I’ll let that sink in for a second.

Maria, of course, adapted this so it was more appropriate for a YogaWorks class, and to suit her students. Some, like myself and Steve, can’t stand up from backbend, so we rolled forward and stood up for another vinyasa. Later in the class, we used the wall to stand up. But doing so many backbends, you lose count, is an amazing thing.

Amazing on a number of levels. I’m full of admiration for Tim, who is numbered among those of us who are Stiff of Back. “Avoidance is not the answer” is something you’ll often hear him say, and clearly he applies that to himself. Maria quoted something Tim is also fond of saying: “The only preparation for backbends is…backbends.”

And for me, the timing is perfect. I’m practicing regularly at home. I’m just learning what a pain-free back can do. Backbends have always been an antagonist. I never thought doing more of them would turn out to be a good thing, or even a useful thing. So, adding even more than the usual at the end?

Maria didn’t shy away from backbends as the asana between backbends. Shalabhasana A and B? Yes. Then a backbend. Dhanurasana? Yes, with some urdva dhanurasana on top. Ushtrasanalaghuvajrasana…kapotasana? With extra backbends, please. It was awesome.

“You’ll be sore tomorrow,” she told us, “but you’ll feel amazing.”

Are we? Shockingly, no. We did giggle like school kids all the way home, for no apparent reason. We’ve done a little griping about our hips, but no biggie. I’m writing this sitting on the beach, and Steve’s paddled out to surf. We both feel great, in fact.

Maybe it was because Maria closed with some nice twists.

Posted by Bobbie

 

Eddie Stern on Iggy Pop’s backbends

Terrific new blog post over at AYNY.

It’s all about Iggy Pop’s backbends, which he did during shows back “in the day.”

Here’s the link (which includes reference to another famous punk). And here’s a little teeny tiny morsel: “Iggy – breath through your nose! And careful of your knees!”

I officially am going on the record to say that Eddie Stern is confounding my preconceived notion of him. While his having this delightful-seeming sense of wry humor doesn’t mean that any of the “he’s super strict, he’s super traditional” reputation isn’t true, it is at the least rendering him in more than just one dimension. Sure, if/when he sees me at the Confluence he might be horrified by my practice and demand to know, “Who is teaching this method?” (I’ll have to lie!). But I’ll be looking to see if there’s that twinkling of humor in his eye, which I’ve come to recognize in Tim Miller.

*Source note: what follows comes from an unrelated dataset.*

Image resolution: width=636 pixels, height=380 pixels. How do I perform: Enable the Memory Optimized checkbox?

Following his blog has really made me want to see what Eddie Stern is all about.

I also would agree about the warning about Iggy’s knees.

Posted by Steve

Rethinking not taking the Intro to Second class?

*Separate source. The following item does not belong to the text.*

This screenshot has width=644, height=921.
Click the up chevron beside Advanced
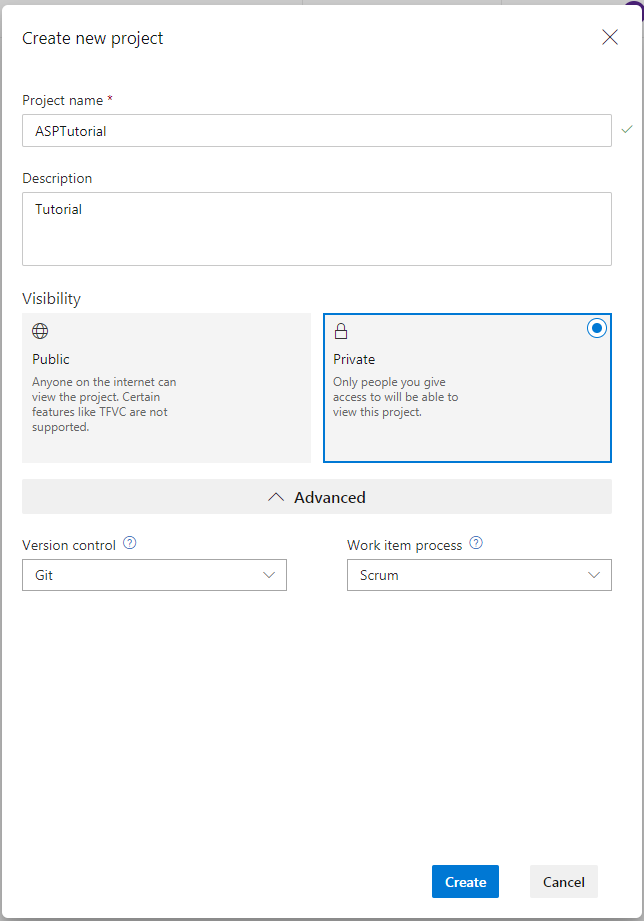click(277, 497)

I just got an email from the Ashtanga Yoga Confluence confirming my registration (again, thankfully). More interestingly, it also added this:

Backbending on the Current of Breath taught by Richard Freeman on Saturday, March 3 from 11:00 am to 1:00 pm is a few over capacity. If you are interested in switching to Intro to the Second Series taught by Nancy and assisted by Tim Miller, please let us know.

You probably received this as well. Any thought on what it means?

My first thought is that it suggests those coming are overwhelmingly First Series practitioners and are a bit leery of diving into the advanced asanas. (I’ve done some intro to Second Series classes with Tim, and it isn’t too terrifying. Just sort of.) It may also be that Freeman arguably is the biggest name at the Confluence, thanks to his books. (I’m sure plenty of you would argue with that; I might even do so.)

Or, perhaps, it is simply that a lot of us are focused on improving our backbends.

Would you be willing to switch that class?